Task description: Output the data once more, exactly as given.

Available records section start

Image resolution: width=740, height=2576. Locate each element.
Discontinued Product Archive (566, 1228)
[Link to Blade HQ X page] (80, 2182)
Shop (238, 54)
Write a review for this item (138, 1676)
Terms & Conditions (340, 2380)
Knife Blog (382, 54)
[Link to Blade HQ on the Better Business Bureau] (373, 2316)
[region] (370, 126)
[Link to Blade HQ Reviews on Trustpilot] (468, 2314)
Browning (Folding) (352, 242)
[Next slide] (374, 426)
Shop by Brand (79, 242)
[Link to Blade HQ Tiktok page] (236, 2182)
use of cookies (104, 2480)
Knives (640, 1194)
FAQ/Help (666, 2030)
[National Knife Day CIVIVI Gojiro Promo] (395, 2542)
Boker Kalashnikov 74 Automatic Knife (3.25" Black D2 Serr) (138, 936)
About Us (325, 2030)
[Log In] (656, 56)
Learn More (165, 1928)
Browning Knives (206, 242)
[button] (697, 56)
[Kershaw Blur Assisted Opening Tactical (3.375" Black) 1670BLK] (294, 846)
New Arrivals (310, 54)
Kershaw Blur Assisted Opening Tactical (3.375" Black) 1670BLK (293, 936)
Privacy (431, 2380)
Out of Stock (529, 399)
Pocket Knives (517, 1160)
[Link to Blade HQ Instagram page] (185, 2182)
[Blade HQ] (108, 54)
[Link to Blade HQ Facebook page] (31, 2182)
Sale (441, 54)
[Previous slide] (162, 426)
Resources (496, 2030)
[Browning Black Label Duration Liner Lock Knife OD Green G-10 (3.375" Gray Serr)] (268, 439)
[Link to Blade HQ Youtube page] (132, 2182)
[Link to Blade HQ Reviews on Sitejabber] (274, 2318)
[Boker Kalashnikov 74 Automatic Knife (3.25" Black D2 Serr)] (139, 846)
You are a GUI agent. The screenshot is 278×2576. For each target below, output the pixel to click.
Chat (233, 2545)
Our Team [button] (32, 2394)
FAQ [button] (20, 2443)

Available records section end

Answer for the task:
Image resolution: width=740, height=2576. Locate each element.
Discontinued Product Archive (566, 1228)
[Link to Blade HQ X page] (80, 2182)
Shop (238, 54)
Write a review for this item (138, 1676)
Terms & Conditions (340, 2380)
Knife Blog (382, 54)
[Link to Blade HQ on the Better Business Bureau] (373, 2316)
[region] (370, 126)
[Link to Blade HQ Reviews on Trustpilot] (468, 2314)
Browning (Folding) (352, 242)
[Next slide] (374, 426)
Shop by Brand (79, 242)
[Link to Blade HQ Tiktok page] (236, 2182)
use of cookies (104, 2480)
Knives (640, 1194)
FAQ/Help (666, 2030)
[National Knife Day CIVIVI Gojiro Promo] (395, 2542)
Boker Kalashnikov 74 Automatic Knife (3.25" Black D2 Serr) (138, 936)
About Us (325, 2030)
[Log In] (656, 56)
Learn More (165, 1928)
Browning Knives (206, 242)
[button] (697, 56)
[Kershaw Blur Assisted Opening Tactical (3.375" Black) 1670BLK] (294, 846)
New Arrivals (310, 54)
Kershaw Blur Assisted Opening Tactical (3.375" Black) 1670BLK (293, 936)
Privacy (431, 2380)
Out of Stock (529, 399)
Pocket Knives (517, 1160)
[Link to Blade HQ Instagram page] (185, 2182)
[Blade HQ] (108, 54)
[Link to Blade HQ Facebook page] (31, 2182)
Sale (441, 54)
[Previous slide] (162, 426)
Resources (496, 2030)
[Browning Black Label Duration Liner Lock Knife OD Green G-10 (3.375" Gray Serr)] (268, 439)
[Link to Blade HQ Youtube page] (132, 2182)
[Link to Blade HQ Reviews on Sitejabber] (274, 2318)
[Boker Kalashnikov 74 Automatic Knife (3.25" Black D2 Serr)] (139, 846)
You are a GUI agent. The screenshot is 278×2576. For each target below, output the pixel to click.
Chat (233, 2545)
Our Team [button] (32, 2394)
FAQ [button] (20, 2443)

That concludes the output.